"Türkiye'nin eksiği bürokrasidir, iyi bir merkezileşme organıdır, peki Türkiye düzenli bir merkezileşme üzerine en iyi dersleri Fransa'dan başka nereden alabilir? (..) Çünkü Fransa Türkiye'nin en iyi müttefiki olmasının yanında çıkar gözetmeyen tek müttefiktir de..."
Bundan tam 152 yıl önce yazmış bu satırları Eugene Morel. Osmanlı'nın en önemli sorunu olarak bürokrasiyi ve merkezileşmeyi görmüş, bu çerçevede Fransa'nın model alınmasını önermiş. Bu öneriyi sadece Morel dile getirmedi. Birçok Batılı Osmanlı'ya yenileşme ve modernleşme adı altında bağımlılık politikaları dayattı. Cumhuriyet döneminde de bu kıskaçtan kurtulunamadı.

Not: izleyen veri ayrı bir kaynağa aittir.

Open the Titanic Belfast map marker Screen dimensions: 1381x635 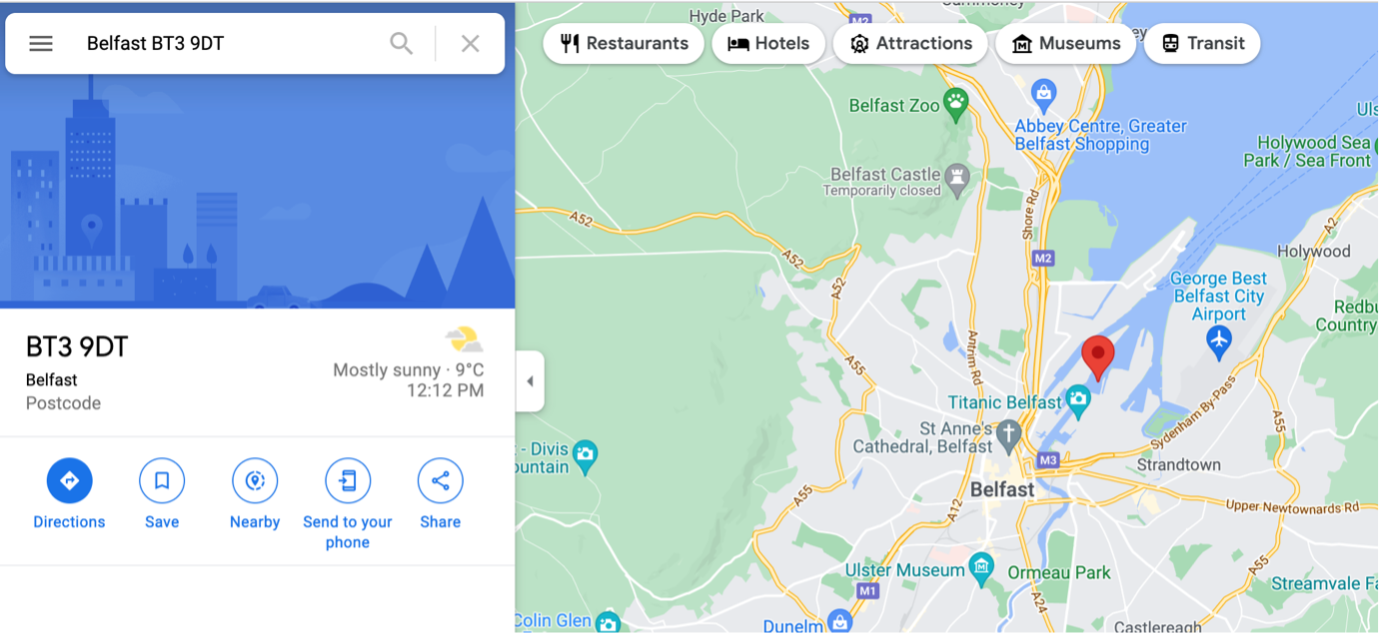tap(1077, 402)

Bürokrasi bu sürecin başat aktörü olarak öne çıktı. Bürokrasi bir yandan Batılılaşma politikalarının öncülüğünü yaparken öte yandan ülkenin en önemli iktidar aygıtı olarak öne çıktı. Bürokrasinin askeri ve sivil kanatları sivil siyaseti yönlendirdi, siyaseti Batılılaşma paradigması doğrultusunda hizaya sokmak için uğraştı.
Önce Fransa model alındı. Sonra ABD. Fakat 1945 sonrasında Türkiye yönünü ABD'ye döndükten sonra bile Fransız tipi bürokratik yapılanma etkisini yitirmedi. Devlet, Fransız modeline göre işlemeye devam etti.